→ GIVEN INFORMATION
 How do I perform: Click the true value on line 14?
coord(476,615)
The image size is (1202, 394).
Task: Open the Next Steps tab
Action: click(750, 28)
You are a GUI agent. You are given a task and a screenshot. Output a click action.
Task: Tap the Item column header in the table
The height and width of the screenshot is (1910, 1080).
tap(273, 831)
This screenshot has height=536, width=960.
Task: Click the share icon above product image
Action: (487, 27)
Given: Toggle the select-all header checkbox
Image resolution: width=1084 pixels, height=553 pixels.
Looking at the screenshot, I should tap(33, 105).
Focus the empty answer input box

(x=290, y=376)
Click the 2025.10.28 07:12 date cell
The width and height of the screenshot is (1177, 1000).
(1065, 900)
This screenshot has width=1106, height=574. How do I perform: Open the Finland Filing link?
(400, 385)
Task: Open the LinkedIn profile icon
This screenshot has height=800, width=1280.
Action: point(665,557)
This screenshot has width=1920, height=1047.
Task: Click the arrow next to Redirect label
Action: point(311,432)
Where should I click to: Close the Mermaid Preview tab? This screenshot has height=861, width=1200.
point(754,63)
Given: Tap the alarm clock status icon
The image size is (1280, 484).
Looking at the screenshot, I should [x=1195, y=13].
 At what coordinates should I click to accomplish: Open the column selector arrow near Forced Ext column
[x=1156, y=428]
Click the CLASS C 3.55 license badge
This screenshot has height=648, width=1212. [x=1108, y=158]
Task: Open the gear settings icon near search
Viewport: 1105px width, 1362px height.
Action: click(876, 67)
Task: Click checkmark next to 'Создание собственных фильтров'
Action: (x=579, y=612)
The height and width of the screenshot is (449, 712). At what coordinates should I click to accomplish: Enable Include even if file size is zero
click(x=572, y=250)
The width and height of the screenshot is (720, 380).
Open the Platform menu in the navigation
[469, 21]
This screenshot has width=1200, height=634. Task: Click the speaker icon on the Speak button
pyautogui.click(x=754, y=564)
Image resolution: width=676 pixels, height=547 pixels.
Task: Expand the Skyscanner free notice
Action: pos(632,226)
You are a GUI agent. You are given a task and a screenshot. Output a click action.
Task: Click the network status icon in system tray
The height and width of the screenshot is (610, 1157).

→ WHAT IS EXPECTED
Return each line of the listing that holds the word "header".

→ FINAL ANSWER
Task: Tap the Item column header in the table
Given: Toggle the select-all header checkbox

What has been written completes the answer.